» Task prompt
Keep to one stretch of the data below, the lines from the one with "Identify the click" up to and including the one with "Suchen (711, 50)", and return that stretch exactly.

(Pixel coordinate grounding data)
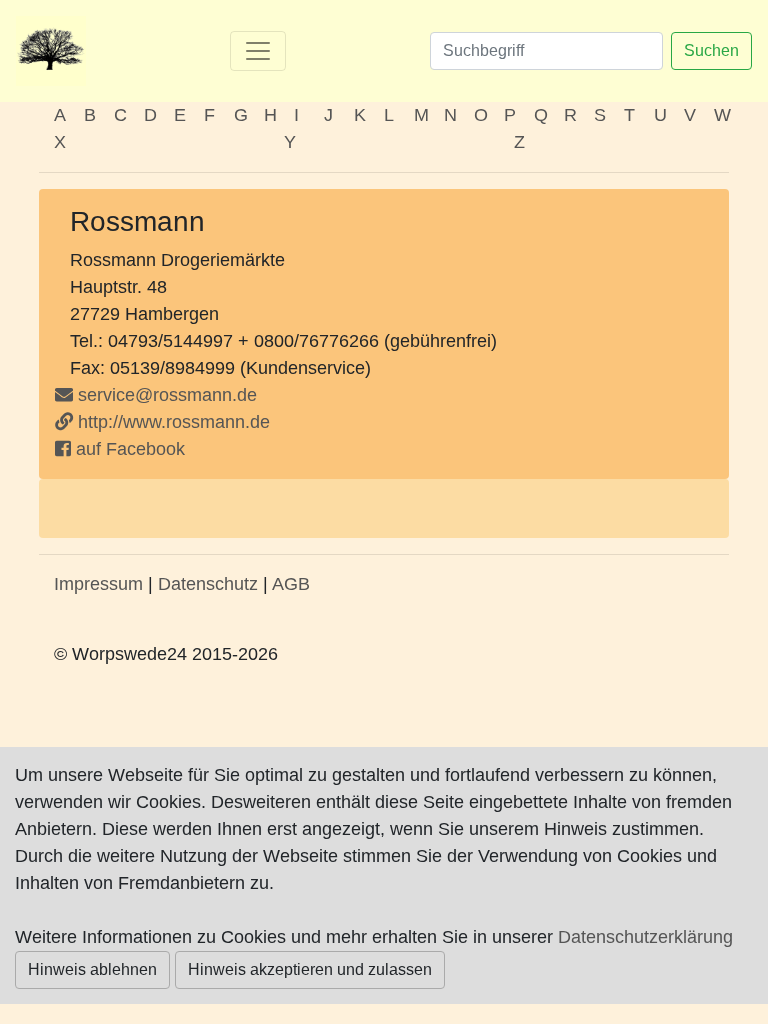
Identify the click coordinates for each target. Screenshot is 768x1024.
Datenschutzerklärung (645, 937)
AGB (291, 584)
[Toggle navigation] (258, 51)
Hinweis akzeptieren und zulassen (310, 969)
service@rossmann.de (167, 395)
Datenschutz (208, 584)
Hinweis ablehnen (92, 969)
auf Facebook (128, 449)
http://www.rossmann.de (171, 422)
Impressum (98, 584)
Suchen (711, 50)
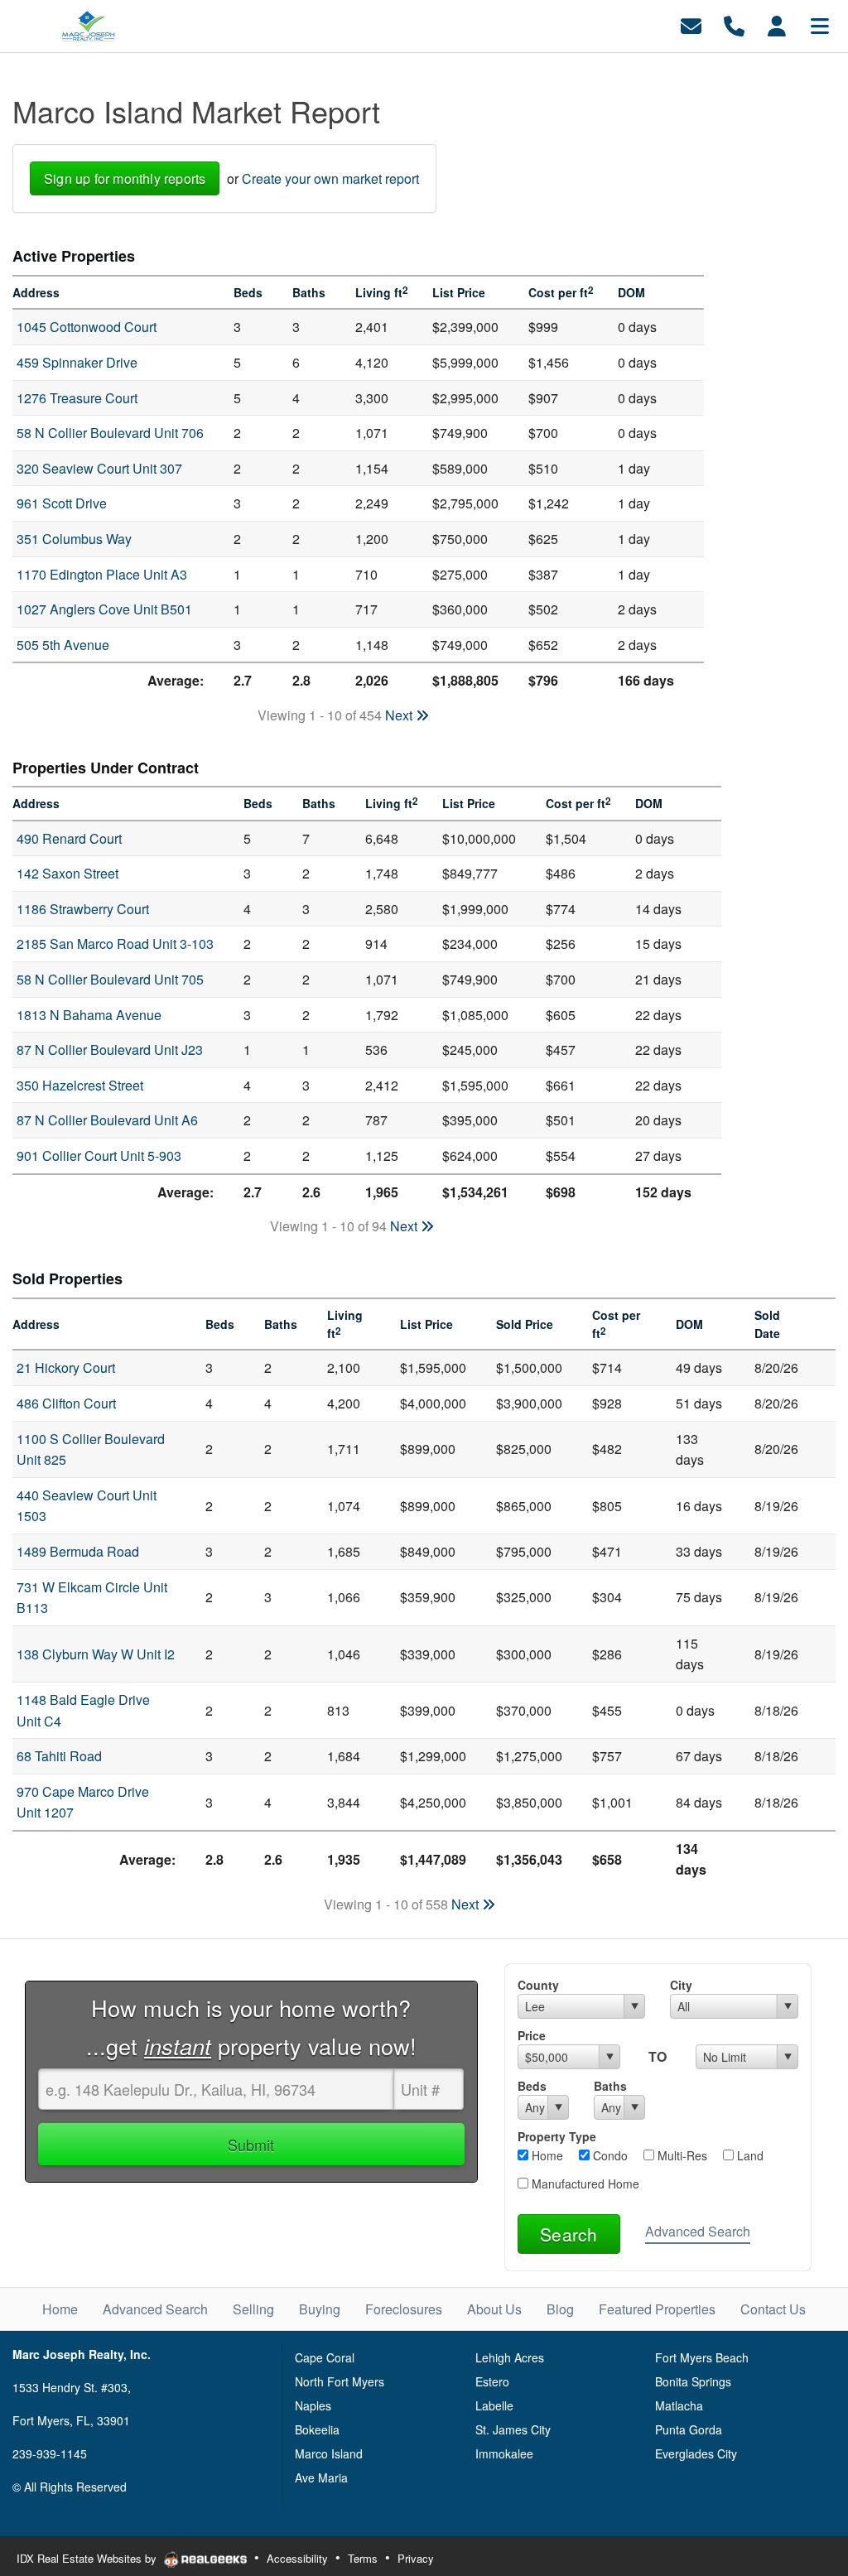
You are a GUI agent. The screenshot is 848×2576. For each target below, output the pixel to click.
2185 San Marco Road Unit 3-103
==
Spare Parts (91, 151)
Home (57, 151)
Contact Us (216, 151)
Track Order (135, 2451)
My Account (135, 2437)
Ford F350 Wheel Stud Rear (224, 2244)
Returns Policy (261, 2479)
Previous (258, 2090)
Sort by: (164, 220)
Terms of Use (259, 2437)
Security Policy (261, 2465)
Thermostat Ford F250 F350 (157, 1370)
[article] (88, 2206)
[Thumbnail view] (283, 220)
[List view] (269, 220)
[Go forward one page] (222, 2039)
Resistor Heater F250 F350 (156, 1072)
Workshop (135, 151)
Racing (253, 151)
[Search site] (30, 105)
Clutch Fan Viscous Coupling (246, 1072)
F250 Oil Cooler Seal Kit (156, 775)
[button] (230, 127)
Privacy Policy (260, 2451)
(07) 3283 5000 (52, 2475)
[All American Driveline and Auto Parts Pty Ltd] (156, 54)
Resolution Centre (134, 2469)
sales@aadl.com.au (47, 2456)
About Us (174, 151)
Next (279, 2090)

» The answer
Identify the click coordinates for each target. Screenshot is 768x1024.
Datenschutzerklärung (645, 937)
AGB (291, 584)
[Toggle navigation] (258, 51)
Hinweis akzeptieren und zulassen (310, 969)
service@rossmann.de (167, 395)
Datenschutz (208, 584)
Hinweis ablehnen (92, 969)
auf Facebook (128, 449)
http://www.rossmann.de (171, 422)
Impressum (98, 584)
Suchen (711, 50)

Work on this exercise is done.